What is culture, and how can it be measured?

If it could be codified, could it be improved?

Every organization has a culture, whether it’s intentionally developed or not, and as we worked with thousands of students and educators from across the world, we studied the best practices of the most effective schools and identified three components that all schools are capable of - components that the best school cultures exemplify.


3 Key Components of a Strong Culture:

Self-Efficacy, Growth Mindset, and Technical Literacy


To understand where school cultures stand on these three metrics, we created a free assessment tool your students can take to help quantify your current culture. Knowing where you are can help you determine where to go, and implementing the following best practices will improve your score, improve your culture, and improve your students’ education experience.

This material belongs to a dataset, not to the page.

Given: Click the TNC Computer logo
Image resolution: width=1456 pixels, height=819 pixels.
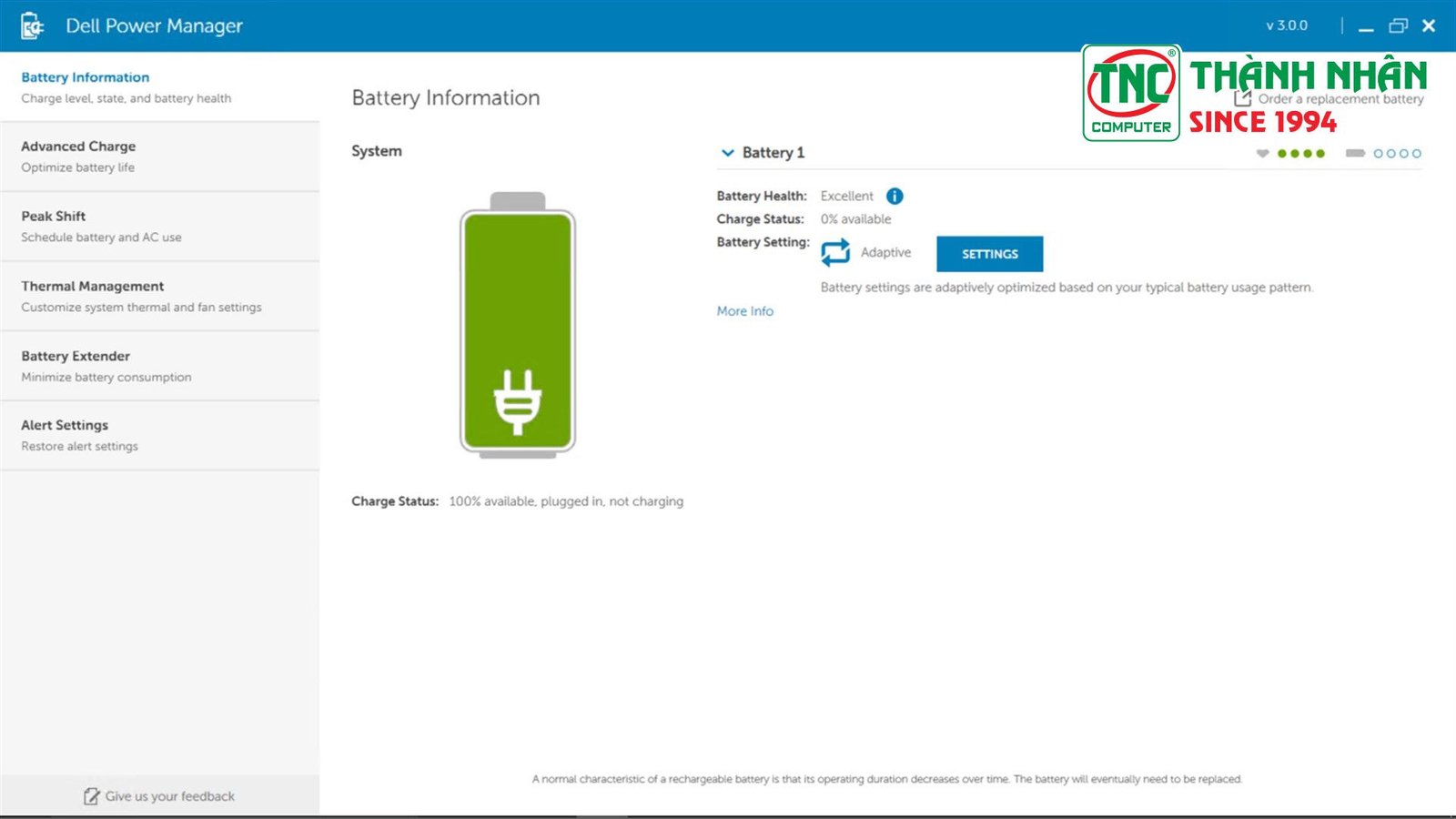Looking at the screenshot, I should point(1131,94).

1. Keys to Improving Self-Efficacy


Provide problems to solve, not tasks to complete

We rob our students of the fun and fulfillment of education when we provide pre-established, step-by-step instructions on how to do everything. Yes, there are principles and frameworks to work within, but exploration before instruction is proven to improve comprehension of conceptual topics (research on this concept HERE).


Create small wins within big problems

Identifying small problems to solve within a larger goal builds increases self-efficacy to continue progressing toward more complex challenges. Each problem solved provides endorphin hits to retain engagement and increase motivation. Game theory understands this, with achievements and levels to rank-up on the journey of beating a game (research on this concept HERE).



2. Keys to Improving Growth Mindset


Not everyone is a winner

Why climb if you’re always at the top of the mountain? Failure, within the right context, is foundational to growth. A fear of failure, or a lack of it, will prevent students from pushing their boundaries beyond where they know they can succeed, causing them to miss out on maximum progress (research on this HERE).


Reflect on experience

Experiential learning is widely understood to be impactful, but taking time to verbalize what went well and what wrong in experiences is just as important as the experience itself in order to grow from it (research on this HERE).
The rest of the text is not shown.